### Task item
Find and copy each line of the data that includes "computer".

(Stored data)
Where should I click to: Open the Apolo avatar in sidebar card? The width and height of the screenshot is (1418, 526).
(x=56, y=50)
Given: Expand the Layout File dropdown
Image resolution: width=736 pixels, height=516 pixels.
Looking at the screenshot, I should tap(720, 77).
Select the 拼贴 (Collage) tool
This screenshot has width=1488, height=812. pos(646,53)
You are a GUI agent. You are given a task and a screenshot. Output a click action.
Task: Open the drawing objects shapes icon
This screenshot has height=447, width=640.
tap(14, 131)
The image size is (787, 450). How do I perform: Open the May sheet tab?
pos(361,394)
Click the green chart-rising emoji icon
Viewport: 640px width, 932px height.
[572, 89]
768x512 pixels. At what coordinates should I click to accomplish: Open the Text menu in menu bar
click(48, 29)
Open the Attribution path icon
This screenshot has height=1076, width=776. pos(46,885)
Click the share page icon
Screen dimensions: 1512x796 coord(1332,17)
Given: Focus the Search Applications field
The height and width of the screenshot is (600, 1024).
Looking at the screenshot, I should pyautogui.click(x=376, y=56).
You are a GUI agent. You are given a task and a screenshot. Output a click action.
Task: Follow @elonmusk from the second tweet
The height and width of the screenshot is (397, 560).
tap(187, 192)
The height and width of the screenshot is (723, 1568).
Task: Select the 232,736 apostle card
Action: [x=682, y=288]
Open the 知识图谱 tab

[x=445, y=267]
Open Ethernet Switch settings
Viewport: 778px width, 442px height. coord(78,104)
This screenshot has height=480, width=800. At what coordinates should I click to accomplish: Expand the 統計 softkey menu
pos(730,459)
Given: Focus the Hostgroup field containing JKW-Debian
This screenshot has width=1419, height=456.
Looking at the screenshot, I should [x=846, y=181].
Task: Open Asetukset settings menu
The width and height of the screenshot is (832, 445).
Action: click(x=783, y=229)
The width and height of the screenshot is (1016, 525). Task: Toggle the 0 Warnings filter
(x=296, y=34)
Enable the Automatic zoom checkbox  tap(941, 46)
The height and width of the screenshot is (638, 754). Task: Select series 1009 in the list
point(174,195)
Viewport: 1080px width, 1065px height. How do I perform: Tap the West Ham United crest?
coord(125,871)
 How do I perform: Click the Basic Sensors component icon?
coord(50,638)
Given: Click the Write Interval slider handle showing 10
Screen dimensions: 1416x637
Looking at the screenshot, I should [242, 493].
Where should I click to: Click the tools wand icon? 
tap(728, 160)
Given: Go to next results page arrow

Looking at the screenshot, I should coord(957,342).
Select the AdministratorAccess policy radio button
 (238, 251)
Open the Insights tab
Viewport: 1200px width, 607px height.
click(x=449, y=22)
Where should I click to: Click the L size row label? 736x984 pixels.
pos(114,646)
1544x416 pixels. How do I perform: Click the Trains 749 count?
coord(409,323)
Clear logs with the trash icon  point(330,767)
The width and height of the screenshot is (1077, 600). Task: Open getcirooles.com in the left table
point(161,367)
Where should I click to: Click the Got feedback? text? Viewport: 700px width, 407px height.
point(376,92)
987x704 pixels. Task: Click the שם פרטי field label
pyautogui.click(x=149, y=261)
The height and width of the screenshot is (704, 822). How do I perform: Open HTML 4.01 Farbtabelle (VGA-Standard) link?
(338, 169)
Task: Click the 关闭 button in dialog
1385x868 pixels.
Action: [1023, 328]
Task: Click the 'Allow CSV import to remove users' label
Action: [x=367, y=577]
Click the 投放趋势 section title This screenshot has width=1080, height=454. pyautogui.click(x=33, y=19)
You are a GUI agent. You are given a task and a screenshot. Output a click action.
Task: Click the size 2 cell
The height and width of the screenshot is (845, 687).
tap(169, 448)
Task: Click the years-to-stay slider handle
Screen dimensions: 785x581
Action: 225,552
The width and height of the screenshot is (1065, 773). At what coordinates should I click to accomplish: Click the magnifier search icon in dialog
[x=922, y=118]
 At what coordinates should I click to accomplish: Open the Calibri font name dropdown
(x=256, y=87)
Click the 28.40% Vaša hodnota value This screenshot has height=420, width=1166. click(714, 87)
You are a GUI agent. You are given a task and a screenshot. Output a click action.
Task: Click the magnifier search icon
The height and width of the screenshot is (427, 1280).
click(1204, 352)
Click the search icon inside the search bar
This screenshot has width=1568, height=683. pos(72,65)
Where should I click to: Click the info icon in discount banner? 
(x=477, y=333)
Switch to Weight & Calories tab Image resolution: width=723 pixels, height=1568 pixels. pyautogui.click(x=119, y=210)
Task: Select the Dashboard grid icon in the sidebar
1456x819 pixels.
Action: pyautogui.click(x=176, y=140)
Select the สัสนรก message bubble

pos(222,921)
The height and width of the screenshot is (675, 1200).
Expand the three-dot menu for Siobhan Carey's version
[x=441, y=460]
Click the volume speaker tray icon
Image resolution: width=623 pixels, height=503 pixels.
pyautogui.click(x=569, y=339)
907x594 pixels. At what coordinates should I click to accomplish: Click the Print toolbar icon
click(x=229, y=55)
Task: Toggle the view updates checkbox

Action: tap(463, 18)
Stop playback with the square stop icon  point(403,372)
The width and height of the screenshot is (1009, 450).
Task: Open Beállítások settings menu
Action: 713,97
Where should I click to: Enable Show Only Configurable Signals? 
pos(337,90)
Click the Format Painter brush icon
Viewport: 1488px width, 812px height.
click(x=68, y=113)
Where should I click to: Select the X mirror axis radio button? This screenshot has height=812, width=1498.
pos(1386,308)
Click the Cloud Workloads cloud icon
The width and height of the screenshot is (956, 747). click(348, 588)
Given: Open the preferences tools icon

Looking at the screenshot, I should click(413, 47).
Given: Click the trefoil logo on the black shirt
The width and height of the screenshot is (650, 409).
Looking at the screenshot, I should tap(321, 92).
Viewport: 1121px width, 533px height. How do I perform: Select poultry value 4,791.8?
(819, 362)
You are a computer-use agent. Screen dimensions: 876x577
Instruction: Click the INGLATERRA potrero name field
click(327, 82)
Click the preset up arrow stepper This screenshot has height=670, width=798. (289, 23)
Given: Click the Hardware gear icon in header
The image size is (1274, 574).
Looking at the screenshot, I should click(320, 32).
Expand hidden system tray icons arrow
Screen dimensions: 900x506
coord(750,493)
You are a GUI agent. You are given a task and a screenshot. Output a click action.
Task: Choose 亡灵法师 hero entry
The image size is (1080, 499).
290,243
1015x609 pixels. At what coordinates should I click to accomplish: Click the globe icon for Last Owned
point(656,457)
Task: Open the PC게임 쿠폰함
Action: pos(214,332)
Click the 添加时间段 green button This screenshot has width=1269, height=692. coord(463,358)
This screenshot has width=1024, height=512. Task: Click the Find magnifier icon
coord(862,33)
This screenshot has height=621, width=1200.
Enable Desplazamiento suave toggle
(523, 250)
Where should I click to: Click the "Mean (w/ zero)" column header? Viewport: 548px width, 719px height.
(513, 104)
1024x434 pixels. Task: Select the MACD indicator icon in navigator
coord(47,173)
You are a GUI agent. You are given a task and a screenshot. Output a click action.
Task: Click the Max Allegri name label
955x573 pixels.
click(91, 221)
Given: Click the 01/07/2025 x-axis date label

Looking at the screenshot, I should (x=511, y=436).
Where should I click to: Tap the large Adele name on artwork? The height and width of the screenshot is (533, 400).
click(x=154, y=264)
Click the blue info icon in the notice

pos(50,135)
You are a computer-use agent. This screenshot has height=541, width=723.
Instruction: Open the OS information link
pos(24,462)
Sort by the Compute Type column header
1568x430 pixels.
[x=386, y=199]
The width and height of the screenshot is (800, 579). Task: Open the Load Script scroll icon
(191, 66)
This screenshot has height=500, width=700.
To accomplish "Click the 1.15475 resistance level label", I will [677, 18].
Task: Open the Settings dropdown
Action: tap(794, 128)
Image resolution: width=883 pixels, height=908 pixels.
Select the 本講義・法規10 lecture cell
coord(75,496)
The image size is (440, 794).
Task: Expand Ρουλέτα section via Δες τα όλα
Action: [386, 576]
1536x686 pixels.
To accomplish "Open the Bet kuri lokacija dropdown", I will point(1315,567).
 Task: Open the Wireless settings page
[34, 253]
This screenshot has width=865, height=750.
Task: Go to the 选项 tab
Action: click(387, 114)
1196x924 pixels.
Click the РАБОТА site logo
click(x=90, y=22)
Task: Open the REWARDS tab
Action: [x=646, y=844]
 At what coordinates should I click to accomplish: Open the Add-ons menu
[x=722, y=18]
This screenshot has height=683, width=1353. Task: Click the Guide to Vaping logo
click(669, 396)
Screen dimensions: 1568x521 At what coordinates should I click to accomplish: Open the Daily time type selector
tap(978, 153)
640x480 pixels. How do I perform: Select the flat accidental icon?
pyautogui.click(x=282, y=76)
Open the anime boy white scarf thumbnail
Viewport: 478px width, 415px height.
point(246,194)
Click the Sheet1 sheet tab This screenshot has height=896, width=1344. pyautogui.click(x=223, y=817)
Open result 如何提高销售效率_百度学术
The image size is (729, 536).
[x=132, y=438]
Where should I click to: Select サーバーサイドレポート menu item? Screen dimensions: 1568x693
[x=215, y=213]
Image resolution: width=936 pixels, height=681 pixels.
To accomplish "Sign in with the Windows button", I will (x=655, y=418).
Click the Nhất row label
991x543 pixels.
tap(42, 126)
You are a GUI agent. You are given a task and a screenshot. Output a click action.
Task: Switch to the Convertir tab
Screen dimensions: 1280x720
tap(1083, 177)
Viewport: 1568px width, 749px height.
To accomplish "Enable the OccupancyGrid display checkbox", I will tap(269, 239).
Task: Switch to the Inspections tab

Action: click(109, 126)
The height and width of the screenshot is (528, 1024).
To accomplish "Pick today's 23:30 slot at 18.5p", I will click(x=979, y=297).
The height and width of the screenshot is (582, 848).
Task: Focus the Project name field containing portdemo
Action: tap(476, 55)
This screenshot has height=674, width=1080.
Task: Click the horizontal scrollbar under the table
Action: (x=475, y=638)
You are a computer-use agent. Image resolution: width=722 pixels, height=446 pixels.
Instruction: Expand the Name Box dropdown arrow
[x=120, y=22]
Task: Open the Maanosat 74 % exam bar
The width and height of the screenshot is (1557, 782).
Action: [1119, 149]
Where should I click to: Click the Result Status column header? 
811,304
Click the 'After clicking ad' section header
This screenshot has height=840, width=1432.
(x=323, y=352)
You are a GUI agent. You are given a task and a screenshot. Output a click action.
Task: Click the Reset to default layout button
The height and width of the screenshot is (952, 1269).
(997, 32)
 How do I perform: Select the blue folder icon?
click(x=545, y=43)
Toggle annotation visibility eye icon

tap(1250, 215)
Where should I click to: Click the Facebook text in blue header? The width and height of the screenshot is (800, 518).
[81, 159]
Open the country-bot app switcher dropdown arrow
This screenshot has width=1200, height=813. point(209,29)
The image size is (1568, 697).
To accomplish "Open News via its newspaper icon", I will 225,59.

### Result of the task
You are a computer-use agent. Screen dimensions: 876x577
You are a computer-use agent. This screenshot has height=541, width=723.
You are a computer-use agent. Image resolution: width=722 pixels, height=446 pixels.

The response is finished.